NP. It's still a huge amount of LLC compared to the status quo. Says something about how expensive it really is to ship all that data between the CCXs/CCDs.
You'd need that latency to be significant enough that AMD's >2x core count doesn't still result in it winning by a landslide anyway, and you need L3 usage low enough that it still fits in Intel's relatively tiny L3 size.
There's been very few cloud benchmarks where 1P Epyc Rome hasn't beaten any offering from Intel, including 2P configurations. The L3 cache latency hasn't been a significant enough difference to make up the raw CPU count difference, and where L3 does matter the massive amount of it in Rome tends to still be more significant.
Which is kinda why Intel is just desperately pointing at a latency measurement slide instead of an application benchmark.
Cache per tier matters a lot, total cache does not tell much.

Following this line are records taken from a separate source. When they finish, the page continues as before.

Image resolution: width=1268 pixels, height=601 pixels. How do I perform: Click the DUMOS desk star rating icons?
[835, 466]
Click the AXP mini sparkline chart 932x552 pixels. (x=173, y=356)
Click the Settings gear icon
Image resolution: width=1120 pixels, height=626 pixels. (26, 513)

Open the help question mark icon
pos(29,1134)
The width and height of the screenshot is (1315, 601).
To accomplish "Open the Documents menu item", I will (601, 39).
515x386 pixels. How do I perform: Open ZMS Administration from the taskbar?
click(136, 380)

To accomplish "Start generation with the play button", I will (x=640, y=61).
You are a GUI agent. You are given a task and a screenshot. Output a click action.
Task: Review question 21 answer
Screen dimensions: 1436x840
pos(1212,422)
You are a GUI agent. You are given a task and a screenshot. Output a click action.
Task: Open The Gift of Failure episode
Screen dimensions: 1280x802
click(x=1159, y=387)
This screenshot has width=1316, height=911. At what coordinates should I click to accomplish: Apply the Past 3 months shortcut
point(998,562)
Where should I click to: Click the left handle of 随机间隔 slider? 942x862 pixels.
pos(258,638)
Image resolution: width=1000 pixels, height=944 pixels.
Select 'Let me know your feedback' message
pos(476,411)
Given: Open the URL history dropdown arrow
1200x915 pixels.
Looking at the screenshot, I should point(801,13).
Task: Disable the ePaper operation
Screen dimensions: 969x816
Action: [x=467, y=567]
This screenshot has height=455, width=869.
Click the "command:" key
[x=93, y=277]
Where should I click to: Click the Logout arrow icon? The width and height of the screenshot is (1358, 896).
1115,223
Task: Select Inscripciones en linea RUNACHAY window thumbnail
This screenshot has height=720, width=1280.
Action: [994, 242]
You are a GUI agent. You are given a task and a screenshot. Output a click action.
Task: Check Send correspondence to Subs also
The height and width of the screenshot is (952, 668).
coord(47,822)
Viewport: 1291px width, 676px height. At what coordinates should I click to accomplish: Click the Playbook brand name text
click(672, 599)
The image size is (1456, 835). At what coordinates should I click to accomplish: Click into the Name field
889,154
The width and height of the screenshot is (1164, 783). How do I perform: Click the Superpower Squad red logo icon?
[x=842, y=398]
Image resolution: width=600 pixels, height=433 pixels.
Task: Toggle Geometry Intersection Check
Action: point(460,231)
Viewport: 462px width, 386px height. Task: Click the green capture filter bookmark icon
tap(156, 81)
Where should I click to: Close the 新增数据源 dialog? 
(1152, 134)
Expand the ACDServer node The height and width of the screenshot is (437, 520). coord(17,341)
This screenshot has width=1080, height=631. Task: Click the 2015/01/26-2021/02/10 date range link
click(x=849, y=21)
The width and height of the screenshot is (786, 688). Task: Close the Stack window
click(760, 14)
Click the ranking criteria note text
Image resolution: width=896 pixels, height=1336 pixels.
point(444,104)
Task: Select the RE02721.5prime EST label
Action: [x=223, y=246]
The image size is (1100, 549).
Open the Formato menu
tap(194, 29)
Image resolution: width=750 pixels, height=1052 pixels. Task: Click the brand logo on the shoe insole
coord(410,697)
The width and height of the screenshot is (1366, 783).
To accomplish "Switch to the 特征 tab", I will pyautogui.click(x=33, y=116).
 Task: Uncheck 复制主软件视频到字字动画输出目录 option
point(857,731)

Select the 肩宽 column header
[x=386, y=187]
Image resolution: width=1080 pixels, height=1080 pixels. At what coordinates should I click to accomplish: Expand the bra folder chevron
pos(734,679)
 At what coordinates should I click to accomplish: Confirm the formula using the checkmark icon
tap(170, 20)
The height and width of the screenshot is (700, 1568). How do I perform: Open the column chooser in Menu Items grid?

L1 is always per core and small, L2 is larger and slower, L3 is shared across many cores and access is really slow compared to L1 and L2. In the end performance per watt for a specific app is what matters, that is the end goal.
Interesting, that's news to me. Guess Intel just has clock speed then. That's why I still pay a premium to run certain jobs on z1d or c5 instances.
As another commenter pointed out, though, not all caches are equal. Unfortunately, I was not able to easily find access speeds for specific processors, so single-threaded benchmarks are the primary quantitative differentiator.
77MB for 56 cores. That's that ploy where they basically glued two sockets together so they could claim a performance per socket advantage even though it draws 400W and that "socket" doesn't even exist (the package has to be soldered to a motherboard).
IIRC the only people who buy those vs. the equivalent dual socket system are people with expensive software which is licensed per socket.
Anecdotal: back then when SETI@home was a thing, I was running it on some servers; a 700 MHz Xeon was a lot faster (>50%, IIRC) than a 933 MHz Pentium 3, Xeon had a lot lower frequency and slower bus (100 vs 133MHz), but the cache was 4 times larger and probably the dataset or most of it was running in cache.
The same happened with the mobile Pentium-M with 1 (Banias) and 2MB (Dothan) cache - you could get the whole lot in cache and it just flew, despite the (relatively) low clock speed. There were people building farms of machines with bare boards on Ikea shelving.